Tasks to perform:
1: Answer these questions on the fillies and Triple Crown piece:
(a) Since what year has no filly raced in the Kentucky Derby?
(b) How many of this year's 373 Triple Crown nominees were fillies?
(c) What filly series does Kevin Attard say Canada has?
2: In the fillies and Triple Crown piece, why does Bret Calhoun find it fair that fillies can earn Derby points only in prep races against males?

Document:
╔══

#Soundbites - Do three-year-old fillies deserve better treatment in the Triple Crown series?
Compiled by Bill Heller
Since 2013, when the Kentucky Derby began using a point system to determine who starts in the Run for the Roses, no filly has raced in the Derby. This year, only seven of the 373 three-year-olds nominated for the Triple Crown were fillies. Do three-year-old fillies deserve better treatment, either by making Kentucky Derby and Kentucky Oaks points interchangeable and/or by making a more meaningful and permanent filly Triple Crown?
Bret Calhoun
I think the only way they can get points is one of the prep races against the males. Honestly, I think it’s a fair enough system. In my mind, if they’re going to take them on in the Derby, they probably should have to be proven against some of them in their prep races.
Kevin Attard
I do think they should have the option to run in the Oaks or take on the boys. Obviously, it takes a very special filly to win that race. Having a Triple Crown for the fillies I think is a wonderful idea. A series for the fillies would be something of significance. In today’s age of social media, you can reach out to a broader audience. In Canada, they do have the Triple Tiara. It’s not the equivalent to the colts. It doesn’t get the attention of the real Triple Crown.

╚══

Pointing records for screenshots and pages:
╔══

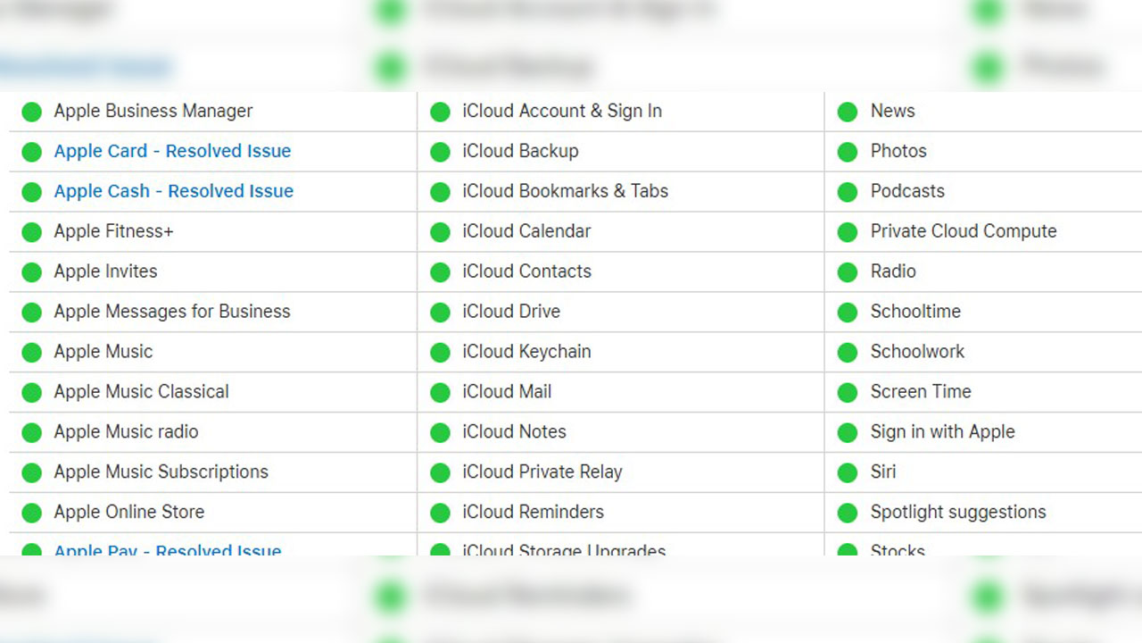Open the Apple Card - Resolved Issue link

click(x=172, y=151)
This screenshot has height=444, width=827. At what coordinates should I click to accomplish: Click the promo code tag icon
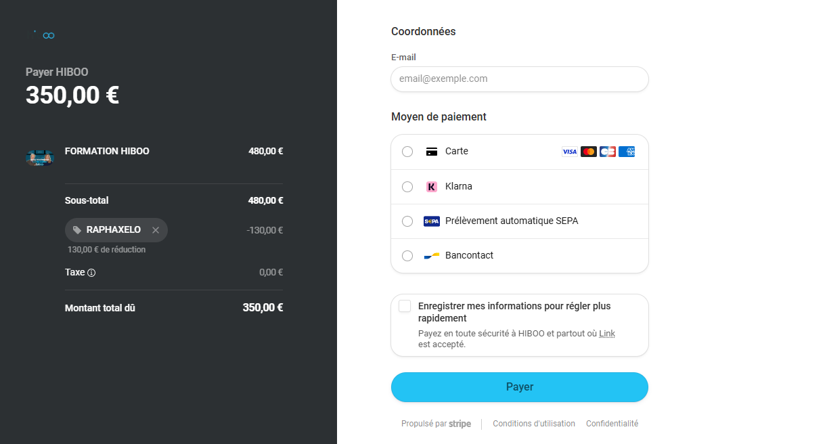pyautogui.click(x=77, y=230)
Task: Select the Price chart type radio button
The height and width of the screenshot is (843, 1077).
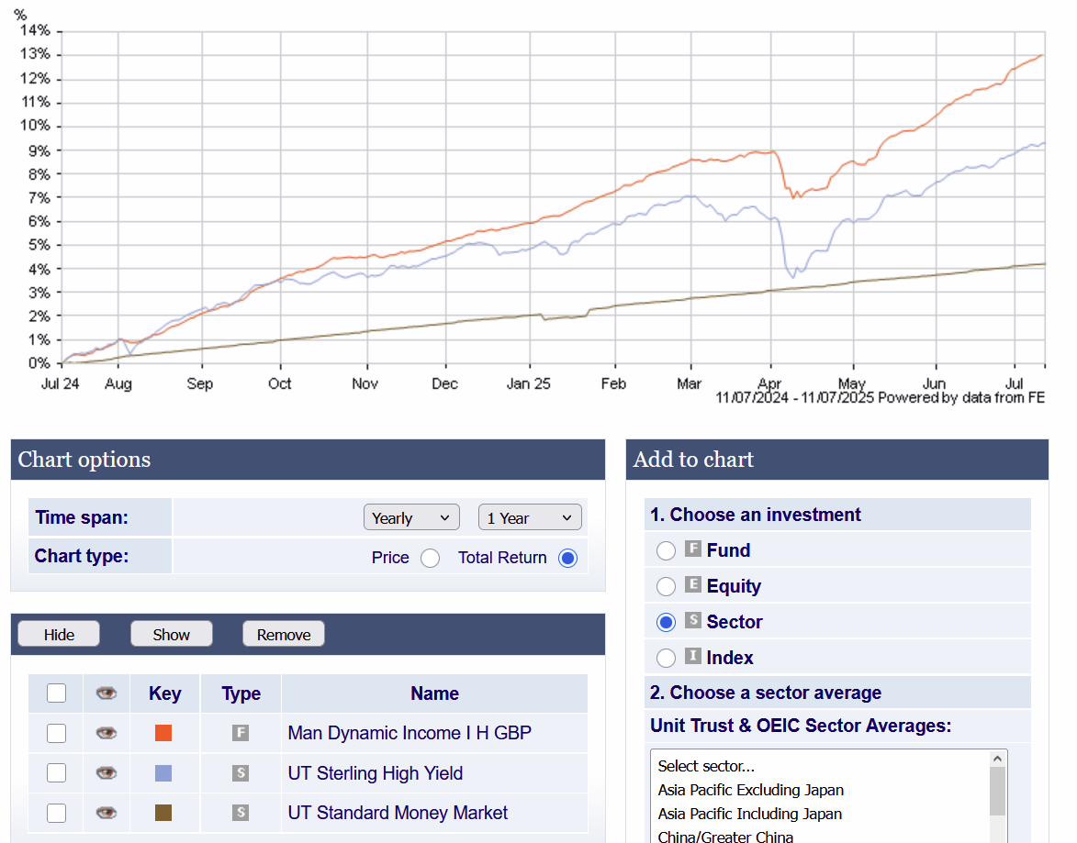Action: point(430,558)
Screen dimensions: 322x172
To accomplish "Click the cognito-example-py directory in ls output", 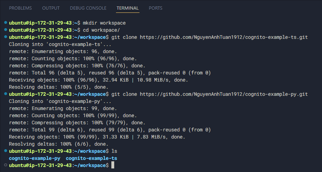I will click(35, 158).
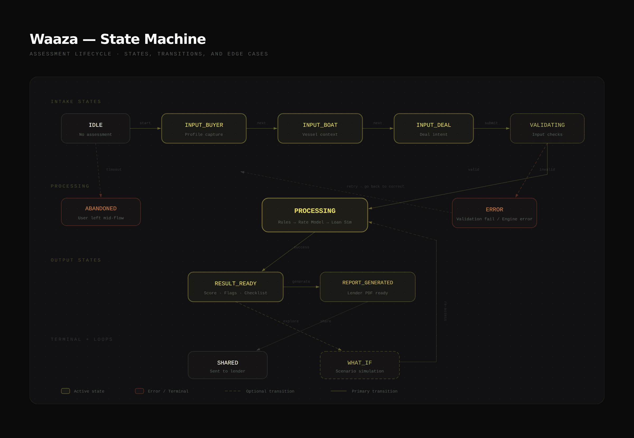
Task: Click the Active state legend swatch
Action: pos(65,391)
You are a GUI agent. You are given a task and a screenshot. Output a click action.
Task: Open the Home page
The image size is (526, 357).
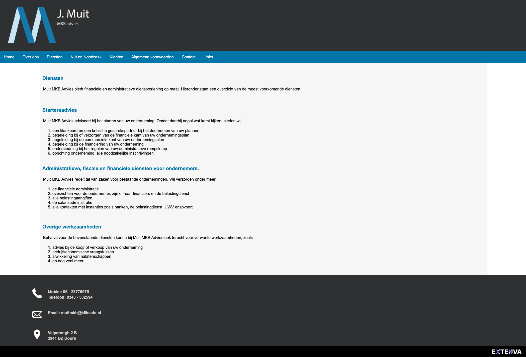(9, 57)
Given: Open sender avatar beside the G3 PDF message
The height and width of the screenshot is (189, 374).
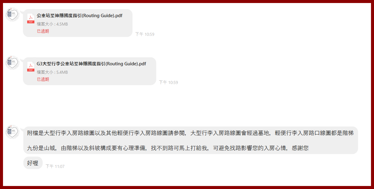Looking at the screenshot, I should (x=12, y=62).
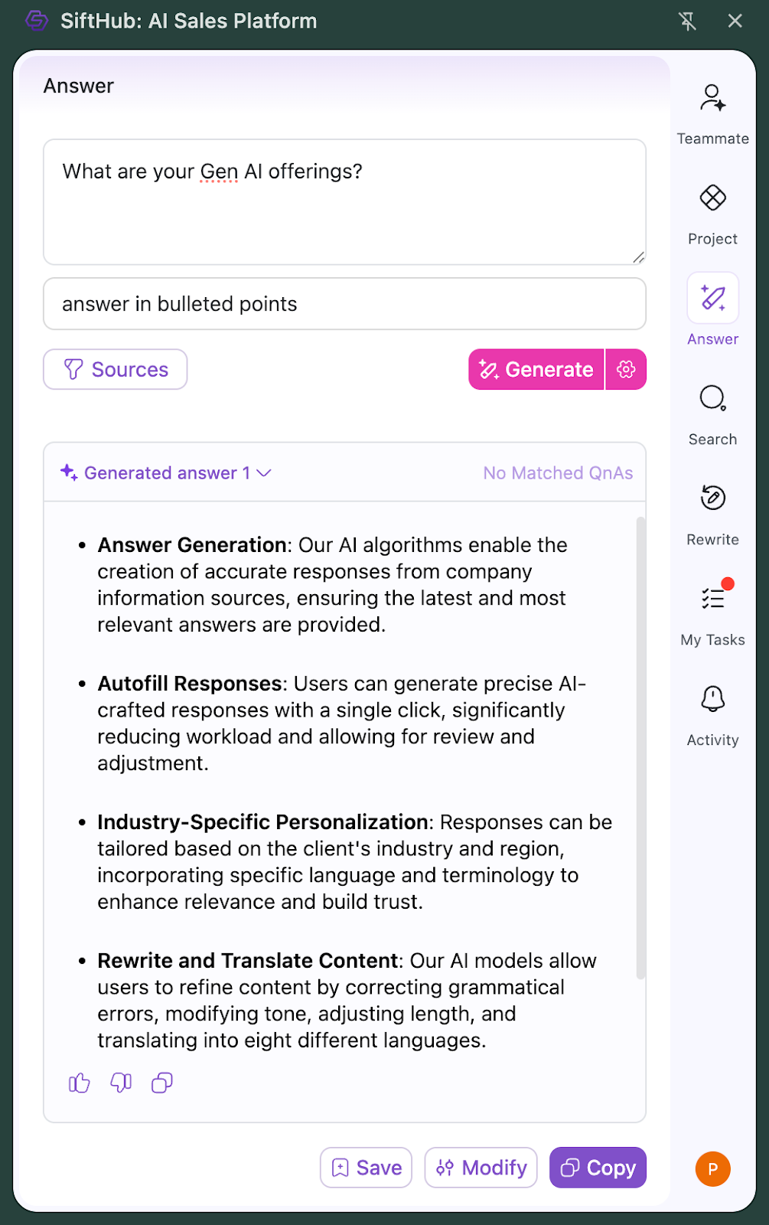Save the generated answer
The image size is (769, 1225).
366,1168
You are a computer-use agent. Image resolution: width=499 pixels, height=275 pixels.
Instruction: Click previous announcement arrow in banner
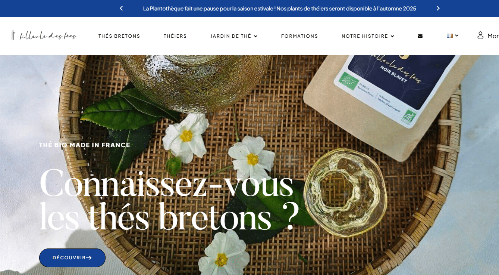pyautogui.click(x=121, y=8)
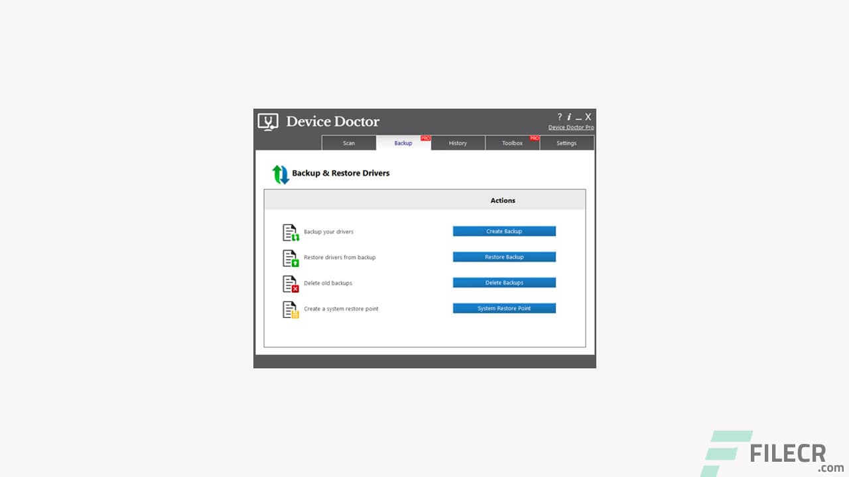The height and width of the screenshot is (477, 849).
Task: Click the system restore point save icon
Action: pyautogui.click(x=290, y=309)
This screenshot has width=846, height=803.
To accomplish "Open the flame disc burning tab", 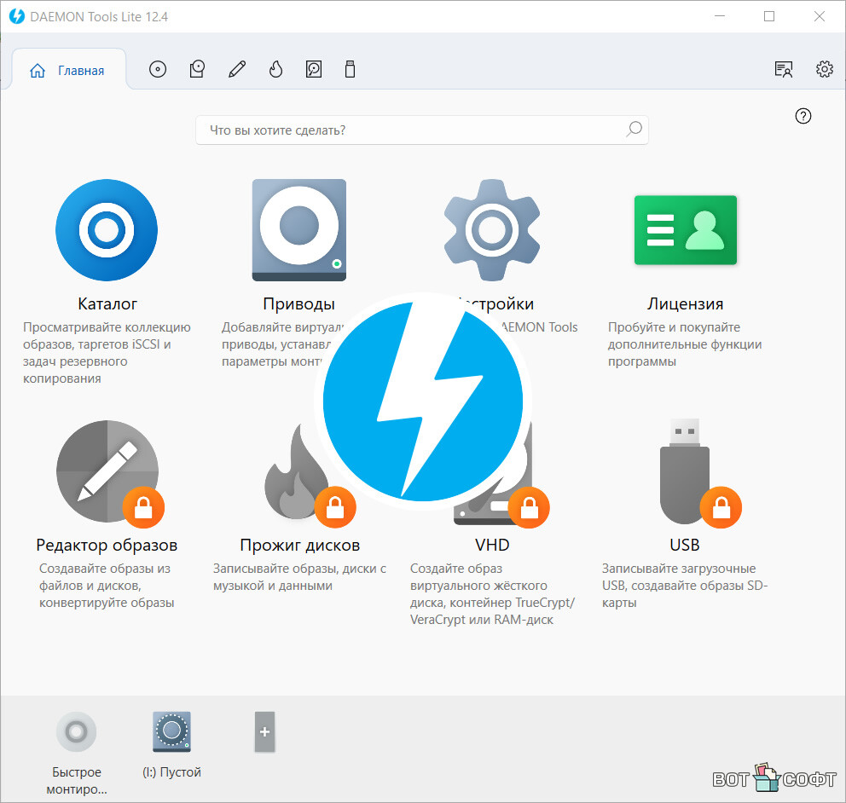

╚══

Task responses:
1:
(a) 2013
(b) Seven
(c) The Triple Tiara

2: He reasons that if fillies are going to take on males in the Derby, they should first prove themselves against some of them in prep races.